Everyone always asks if it’s difficult because you’ve to sacrifice so much but it’s not really. I’m going to the Olympics. Is there anything else? What else would I be doing?

The feeling of constantly being on the move from country to country, tournament to tournament, is the one thing that does get to her slightly. “I must be the world’s best packer,” she jokes but as she runs through a sample itinerary which takes in America, Rio, Paris, Budapest, Moscow and Rostov, it’s impossible not to feel exhausted just listening.

Olympic qualification began last August in London where Coyle finished 20th in a World Cup Final and didn’t finish until another World Cup Final in China last month. It has been a long year, particularly in the bleak winter months, but she has made some good friends along the way.

“Pentathlon is different to other sports. Sprinters probably don’t associate with each other; we live with other from February to October.

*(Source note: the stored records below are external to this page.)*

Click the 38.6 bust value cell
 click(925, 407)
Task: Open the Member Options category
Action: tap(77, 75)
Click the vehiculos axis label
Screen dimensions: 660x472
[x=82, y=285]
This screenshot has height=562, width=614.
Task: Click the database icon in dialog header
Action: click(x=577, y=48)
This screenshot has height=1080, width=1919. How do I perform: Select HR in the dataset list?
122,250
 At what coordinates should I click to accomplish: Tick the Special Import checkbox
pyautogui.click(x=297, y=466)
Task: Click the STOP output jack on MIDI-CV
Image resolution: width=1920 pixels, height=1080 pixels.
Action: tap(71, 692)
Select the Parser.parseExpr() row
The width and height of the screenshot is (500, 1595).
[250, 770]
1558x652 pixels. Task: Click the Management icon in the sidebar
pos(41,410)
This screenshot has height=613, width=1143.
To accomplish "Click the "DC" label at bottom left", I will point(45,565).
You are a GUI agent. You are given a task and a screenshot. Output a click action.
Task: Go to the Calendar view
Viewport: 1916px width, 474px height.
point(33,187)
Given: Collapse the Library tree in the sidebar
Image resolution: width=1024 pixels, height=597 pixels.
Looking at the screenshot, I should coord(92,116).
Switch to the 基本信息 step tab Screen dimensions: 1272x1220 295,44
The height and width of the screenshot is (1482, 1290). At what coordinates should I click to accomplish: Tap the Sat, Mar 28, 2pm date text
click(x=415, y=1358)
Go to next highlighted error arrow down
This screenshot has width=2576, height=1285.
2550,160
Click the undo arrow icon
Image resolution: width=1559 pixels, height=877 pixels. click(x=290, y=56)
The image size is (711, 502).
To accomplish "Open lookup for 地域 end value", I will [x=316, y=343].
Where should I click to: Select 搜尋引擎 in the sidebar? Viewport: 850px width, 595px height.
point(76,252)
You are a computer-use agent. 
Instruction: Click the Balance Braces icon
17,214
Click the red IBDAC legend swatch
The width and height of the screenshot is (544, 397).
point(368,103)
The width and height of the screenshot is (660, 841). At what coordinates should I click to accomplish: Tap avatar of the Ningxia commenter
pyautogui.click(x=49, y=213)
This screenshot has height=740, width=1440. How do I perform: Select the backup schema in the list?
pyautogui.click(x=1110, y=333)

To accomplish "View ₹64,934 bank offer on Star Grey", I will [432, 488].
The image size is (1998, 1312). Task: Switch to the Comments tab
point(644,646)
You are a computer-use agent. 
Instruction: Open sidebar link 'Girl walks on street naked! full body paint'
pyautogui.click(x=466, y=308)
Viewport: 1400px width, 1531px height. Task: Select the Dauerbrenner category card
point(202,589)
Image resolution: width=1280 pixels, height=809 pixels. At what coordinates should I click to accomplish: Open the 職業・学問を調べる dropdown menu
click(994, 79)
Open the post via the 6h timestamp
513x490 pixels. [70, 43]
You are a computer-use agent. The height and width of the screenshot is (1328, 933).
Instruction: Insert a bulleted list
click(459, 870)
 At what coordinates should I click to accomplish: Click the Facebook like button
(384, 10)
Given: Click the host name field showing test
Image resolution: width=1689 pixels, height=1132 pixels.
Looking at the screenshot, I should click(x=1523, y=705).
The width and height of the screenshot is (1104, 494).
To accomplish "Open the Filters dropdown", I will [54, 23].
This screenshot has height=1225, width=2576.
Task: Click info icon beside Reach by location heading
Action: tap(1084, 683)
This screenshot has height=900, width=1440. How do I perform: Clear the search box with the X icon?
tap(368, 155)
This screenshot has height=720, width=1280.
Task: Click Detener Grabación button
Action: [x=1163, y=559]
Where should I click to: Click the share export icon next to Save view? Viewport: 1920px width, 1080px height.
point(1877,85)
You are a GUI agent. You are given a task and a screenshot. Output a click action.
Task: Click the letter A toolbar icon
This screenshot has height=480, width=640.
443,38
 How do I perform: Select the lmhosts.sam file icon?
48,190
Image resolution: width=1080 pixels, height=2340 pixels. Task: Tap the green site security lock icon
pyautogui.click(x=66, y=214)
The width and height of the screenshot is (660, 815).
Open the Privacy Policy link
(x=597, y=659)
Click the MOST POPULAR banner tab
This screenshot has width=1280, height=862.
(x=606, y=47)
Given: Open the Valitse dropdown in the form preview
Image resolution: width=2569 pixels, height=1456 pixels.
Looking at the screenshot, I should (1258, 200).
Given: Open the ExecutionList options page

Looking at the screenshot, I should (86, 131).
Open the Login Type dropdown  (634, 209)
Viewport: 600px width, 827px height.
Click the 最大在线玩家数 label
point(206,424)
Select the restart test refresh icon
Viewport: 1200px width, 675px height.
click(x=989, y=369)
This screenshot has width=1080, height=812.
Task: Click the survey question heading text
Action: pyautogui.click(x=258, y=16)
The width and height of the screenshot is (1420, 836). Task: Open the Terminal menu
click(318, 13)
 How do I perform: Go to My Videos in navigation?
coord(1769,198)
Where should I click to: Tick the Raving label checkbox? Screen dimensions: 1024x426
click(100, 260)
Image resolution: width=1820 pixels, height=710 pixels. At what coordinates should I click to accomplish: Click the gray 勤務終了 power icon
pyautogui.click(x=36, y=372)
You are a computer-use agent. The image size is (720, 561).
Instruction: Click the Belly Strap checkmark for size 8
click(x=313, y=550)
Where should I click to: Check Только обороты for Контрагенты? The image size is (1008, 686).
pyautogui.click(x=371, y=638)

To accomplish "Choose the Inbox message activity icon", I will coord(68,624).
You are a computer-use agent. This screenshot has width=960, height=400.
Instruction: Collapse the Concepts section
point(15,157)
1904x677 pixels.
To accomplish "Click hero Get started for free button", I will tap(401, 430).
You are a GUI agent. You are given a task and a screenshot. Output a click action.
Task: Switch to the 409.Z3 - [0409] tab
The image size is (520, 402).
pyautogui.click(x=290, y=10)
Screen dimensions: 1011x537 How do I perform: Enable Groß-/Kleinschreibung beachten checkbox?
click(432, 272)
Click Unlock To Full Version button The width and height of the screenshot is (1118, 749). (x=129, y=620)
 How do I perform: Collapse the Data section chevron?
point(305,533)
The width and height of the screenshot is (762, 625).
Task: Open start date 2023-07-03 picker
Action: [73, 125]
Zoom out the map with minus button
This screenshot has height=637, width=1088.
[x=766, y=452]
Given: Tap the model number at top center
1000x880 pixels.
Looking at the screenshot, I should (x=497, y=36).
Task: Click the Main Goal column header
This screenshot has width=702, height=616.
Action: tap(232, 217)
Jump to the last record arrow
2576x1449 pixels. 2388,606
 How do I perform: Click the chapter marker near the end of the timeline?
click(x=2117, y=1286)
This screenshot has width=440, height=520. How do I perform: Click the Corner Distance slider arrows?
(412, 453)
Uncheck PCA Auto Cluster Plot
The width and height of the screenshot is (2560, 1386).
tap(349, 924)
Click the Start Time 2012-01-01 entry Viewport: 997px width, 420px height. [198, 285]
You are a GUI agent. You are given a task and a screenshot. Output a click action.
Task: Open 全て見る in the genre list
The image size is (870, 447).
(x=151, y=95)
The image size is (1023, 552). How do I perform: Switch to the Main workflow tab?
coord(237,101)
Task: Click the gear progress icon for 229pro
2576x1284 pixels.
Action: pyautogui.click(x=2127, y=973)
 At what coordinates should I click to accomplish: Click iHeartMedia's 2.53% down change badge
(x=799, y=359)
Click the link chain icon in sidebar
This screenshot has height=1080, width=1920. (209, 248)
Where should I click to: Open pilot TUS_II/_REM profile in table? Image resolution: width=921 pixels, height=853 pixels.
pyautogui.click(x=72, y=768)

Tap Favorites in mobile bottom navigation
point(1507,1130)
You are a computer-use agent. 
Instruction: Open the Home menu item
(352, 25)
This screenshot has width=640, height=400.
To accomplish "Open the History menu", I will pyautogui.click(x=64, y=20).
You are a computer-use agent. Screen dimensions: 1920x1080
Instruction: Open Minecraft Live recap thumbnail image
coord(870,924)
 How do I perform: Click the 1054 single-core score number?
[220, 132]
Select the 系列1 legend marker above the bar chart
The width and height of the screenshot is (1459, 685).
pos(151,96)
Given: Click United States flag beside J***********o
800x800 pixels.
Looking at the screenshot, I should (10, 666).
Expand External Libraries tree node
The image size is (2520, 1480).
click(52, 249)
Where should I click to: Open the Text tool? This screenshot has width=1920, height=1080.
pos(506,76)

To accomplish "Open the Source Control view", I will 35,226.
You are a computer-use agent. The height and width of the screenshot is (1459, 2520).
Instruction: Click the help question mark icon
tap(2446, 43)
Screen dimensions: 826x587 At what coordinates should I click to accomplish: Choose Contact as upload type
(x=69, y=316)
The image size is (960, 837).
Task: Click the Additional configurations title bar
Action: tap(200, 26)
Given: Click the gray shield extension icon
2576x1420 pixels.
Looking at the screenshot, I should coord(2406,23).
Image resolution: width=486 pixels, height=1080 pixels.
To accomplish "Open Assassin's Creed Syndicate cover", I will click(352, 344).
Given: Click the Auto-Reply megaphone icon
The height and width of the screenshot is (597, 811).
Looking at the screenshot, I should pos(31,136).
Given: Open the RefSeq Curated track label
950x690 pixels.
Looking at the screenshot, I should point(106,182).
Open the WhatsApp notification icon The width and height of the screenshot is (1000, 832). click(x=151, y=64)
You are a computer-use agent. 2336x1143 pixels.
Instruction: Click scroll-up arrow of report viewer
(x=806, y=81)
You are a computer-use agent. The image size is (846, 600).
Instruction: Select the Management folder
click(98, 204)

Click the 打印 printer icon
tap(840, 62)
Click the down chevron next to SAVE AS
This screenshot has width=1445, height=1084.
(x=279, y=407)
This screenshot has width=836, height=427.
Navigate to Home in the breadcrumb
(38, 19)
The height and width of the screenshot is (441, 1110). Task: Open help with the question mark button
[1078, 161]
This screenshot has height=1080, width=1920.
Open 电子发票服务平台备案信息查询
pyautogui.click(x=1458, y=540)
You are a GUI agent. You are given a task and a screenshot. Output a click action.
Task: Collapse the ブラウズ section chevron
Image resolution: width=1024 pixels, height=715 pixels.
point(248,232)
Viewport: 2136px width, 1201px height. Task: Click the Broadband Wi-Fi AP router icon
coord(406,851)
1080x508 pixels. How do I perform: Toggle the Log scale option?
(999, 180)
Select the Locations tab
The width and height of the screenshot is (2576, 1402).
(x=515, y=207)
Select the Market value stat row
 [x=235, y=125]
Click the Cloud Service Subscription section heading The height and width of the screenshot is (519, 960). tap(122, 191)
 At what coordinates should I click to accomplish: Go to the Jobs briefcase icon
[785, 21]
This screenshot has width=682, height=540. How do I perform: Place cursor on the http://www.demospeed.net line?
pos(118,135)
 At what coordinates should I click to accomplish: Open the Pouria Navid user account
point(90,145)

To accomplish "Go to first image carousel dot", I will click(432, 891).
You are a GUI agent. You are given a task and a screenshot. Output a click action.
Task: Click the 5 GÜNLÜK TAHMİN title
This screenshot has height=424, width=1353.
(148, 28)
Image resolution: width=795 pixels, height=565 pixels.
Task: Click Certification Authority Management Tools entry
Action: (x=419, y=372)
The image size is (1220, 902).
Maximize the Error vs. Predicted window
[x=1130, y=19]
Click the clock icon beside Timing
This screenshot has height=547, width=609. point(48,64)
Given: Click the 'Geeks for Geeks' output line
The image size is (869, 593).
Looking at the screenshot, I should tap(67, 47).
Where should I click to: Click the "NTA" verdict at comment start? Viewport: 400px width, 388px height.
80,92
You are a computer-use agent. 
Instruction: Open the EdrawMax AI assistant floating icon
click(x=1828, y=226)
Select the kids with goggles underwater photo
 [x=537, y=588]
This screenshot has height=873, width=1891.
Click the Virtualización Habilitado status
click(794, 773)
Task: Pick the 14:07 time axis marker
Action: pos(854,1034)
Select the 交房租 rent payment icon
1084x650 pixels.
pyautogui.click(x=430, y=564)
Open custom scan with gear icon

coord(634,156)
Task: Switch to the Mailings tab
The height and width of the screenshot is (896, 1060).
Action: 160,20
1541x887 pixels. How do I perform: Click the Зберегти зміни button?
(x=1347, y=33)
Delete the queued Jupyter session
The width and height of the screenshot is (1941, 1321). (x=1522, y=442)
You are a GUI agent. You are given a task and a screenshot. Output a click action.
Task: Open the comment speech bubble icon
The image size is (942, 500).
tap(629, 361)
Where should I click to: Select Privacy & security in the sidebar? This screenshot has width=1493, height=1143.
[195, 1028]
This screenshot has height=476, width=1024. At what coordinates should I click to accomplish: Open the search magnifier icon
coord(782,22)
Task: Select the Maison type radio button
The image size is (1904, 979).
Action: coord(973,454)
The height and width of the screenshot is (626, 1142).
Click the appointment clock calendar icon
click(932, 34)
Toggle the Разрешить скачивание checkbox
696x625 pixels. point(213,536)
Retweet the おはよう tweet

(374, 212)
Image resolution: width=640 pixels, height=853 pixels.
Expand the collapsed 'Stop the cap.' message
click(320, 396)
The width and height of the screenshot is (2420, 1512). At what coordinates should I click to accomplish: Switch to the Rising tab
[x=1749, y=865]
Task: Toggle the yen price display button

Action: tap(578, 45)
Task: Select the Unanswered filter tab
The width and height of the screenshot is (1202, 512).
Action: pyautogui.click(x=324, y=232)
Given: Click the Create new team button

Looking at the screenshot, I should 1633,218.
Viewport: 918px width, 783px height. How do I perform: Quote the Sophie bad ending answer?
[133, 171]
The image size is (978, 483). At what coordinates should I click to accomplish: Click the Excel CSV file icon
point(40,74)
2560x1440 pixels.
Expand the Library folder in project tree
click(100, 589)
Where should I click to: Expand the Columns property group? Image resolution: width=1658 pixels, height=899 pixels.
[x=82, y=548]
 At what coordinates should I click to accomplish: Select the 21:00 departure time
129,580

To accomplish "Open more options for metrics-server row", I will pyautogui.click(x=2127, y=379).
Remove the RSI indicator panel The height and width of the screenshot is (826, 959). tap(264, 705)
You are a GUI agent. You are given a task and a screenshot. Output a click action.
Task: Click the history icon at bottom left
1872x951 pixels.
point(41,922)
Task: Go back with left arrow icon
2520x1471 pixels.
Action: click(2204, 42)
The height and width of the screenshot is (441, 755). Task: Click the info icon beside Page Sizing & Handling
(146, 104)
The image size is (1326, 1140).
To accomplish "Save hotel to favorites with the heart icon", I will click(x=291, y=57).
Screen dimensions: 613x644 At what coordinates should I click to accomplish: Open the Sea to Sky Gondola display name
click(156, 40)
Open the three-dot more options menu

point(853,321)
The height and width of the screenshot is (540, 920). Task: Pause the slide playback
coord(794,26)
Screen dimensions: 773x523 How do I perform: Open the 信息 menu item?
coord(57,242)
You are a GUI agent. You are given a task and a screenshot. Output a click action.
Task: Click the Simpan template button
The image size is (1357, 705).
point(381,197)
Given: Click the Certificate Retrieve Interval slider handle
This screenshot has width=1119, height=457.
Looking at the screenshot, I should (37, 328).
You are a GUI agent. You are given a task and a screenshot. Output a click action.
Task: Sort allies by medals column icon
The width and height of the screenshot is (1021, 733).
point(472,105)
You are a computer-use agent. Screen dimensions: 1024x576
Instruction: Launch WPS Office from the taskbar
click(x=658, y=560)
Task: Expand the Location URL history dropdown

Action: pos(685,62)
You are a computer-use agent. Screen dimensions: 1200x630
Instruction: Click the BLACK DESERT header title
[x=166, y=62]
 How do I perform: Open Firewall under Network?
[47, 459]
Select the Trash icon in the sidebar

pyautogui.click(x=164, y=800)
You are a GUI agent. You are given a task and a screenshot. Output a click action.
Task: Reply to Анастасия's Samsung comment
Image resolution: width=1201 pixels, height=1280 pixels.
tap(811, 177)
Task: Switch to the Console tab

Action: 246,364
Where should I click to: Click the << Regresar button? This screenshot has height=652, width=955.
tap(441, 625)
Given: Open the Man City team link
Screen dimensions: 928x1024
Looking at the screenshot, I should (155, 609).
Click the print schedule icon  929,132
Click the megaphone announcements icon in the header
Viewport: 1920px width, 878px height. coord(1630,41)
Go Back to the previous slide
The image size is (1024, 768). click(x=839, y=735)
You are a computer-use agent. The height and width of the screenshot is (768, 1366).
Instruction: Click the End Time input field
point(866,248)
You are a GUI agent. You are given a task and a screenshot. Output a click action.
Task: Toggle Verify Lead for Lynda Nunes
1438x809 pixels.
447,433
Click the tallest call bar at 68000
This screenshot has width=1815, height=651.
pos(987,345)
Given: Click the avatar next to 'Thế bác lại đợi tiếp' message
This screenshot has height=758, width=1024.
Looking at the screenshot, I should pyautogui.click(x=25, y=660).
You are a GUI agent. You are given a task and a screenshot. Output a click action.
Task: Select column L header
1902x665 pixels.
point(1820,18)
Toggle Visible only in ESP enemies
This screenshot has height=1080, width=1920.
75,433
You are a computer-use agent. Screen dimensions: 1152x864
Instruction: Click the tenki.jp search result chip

Some of my best friends compete with me. I live abroad, I live with them pretty much.”

That bond was most evident when Coyle failed to qualify for the World Championship finals. The first person to console her was Great Britain’s world champion and top Olympic hope Mhairi Spence: “She was the first person to pick me up off the ground and tell me I can do this.”

Spence’s gesture is an example of the way in which Coyle has always tried to live her own life, both on the road and at home.

I think an athlete has to have two separate lives. You don’t want to be this hyper-competitive freak the whole time, and then you don’t want to be this mellow, chilled out person either. You need to get the job done.

[Sports psychologist] Liam Moggan said to me the first time I met him that there’s no point in ever winning medals if there’s nobody to bring them home to. That’s the attitude, that’s what I live by. What’s the point in winning gold and everyone thinking you’re horrible?

Winning gold is still some distance away though, and as Coyle talks excitedly about London, it becomes clear that this summer is only the first phase of her masterplan.

“It’s about soaking it up and getting the most experience. Of course I’m going to perform to the best I can possibly do but I’m 21, there’s probably only going to be two or three people younger than me at the start line.

“In Rio I’ll still be young — 24, nearly 25 — so that’s when I’ll look to do my best performance.”